How was I ever going to allow her to keep that innocence?

It wasn’t a mere task of parenting.  It was THE task of parenting.  At that moment I knew that helping that little girl stay true to herself was the most important thing I could ever do.  And to fail would be a tragedy.

It would be a tragedy to lose that for the world.

And yet I looked around and I looked at all of the obstacles and I started to see the enormity of the task ahead of me.  I doubted whether I could do it.

And so I think I convinced myself that perhaps this wasn’t my task after all.  I told myself that this world was her birthright and that she was meant to live in it.  I told myself that to shield her from that world would be to stifle her light.

And I still believe there is truth in that.

But these days I look around, and I’m starting to wonder if the only way to keep that light lit is to shield it more than I realized was necessary.

It’s easy to get caught up by what is.  It’s easy to accept culture as modernity and modernity as progress.  It’s easy to think that old-fashioned was abandoned for a reason.  It’s easy to think that values change in the directions they should.

But what if we step back?  What if we look at what our world is teaching our daughters.

That their worth is in their appearance and their appearance is judged by the amount of skin shown.

That beauty is a collection of body parts judged by their parts to equal a sum.

That it’s important to win and to be the best and the brightest and the fastest and the strongest.  And that to be less is to fail your gender and yourself.

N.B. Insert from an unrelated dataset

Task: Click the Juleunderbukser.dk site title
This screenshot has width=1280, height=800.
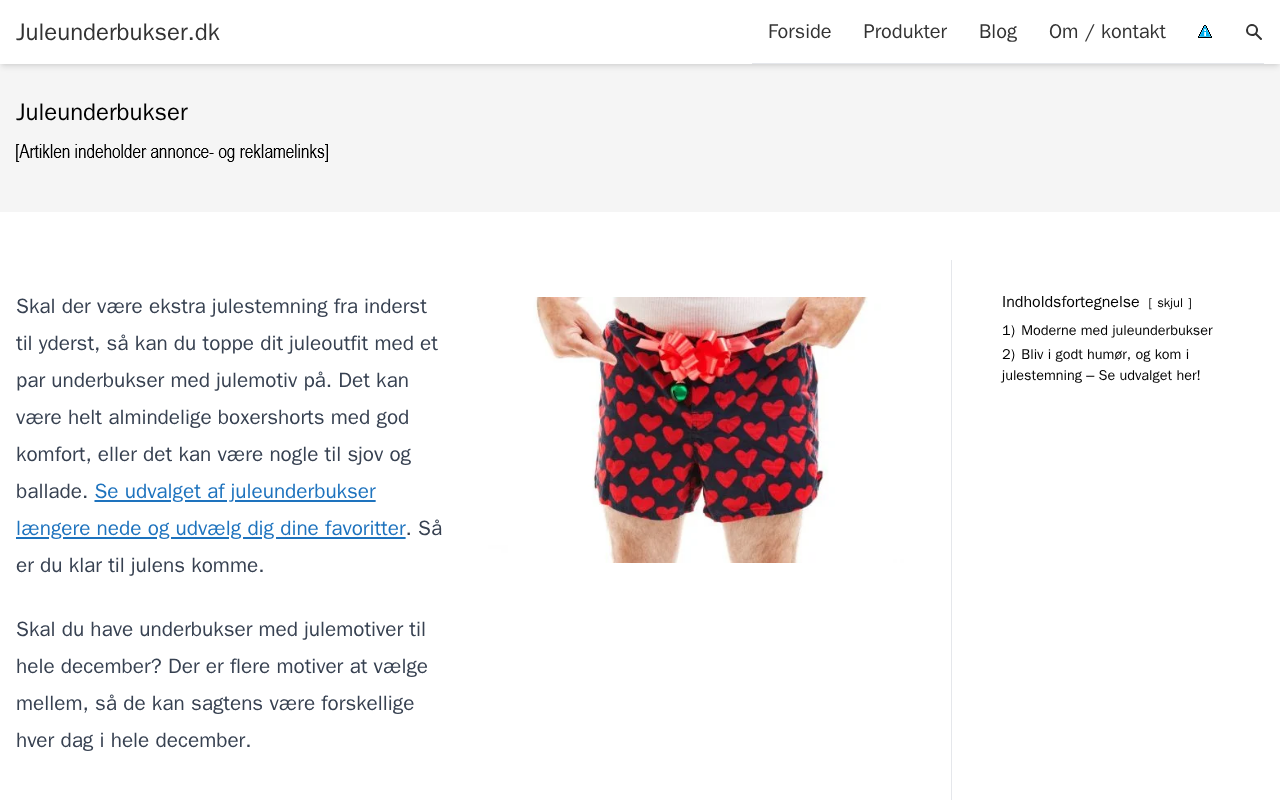Action: click(118, 32)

That to nurture and to care and to support are great side gigs, but you can’t let them overshadow the self and your goals.

That productivity is second to appearance in determining worth.

That to save their bodies for marriage is an impossibility – beyond the limits of their self-control.  And that their reproductive abilities are a liability rather than an asset.  That they should make themselves like men in every way possible, including by sterilizing their bodies.  Except of course for the few months in their lives in which they wish to conceive.

That contraception trumps conception.  That their bodies are meant to be tamed and regulated.

And finally that values don’t matter any more. Because values won’t make you money.  And they surely won’t get you to the White House.  Values are ideals we teach to little kids to make our playgrounds easier to manage.  They surely aren’t road maps to how adults are to live their lives.

I think of all of this, and I flash back to that first moment when I looked into her eyes, and I realized that panic was right.  It was a guide.  It was a light.

Our children do need to be protected.  They need to be shielded from it all until they are well old and wise enough to wade through it safely.

To protect our children from modern culture isn’t sheltering them.  It isn’t naive or old fashioned.

It’s giving them the best they need to create legs strong enough to walk and wings sure enough to fly.  It’s letting purity and innocence mature and age.

It’s the only chance any of us have.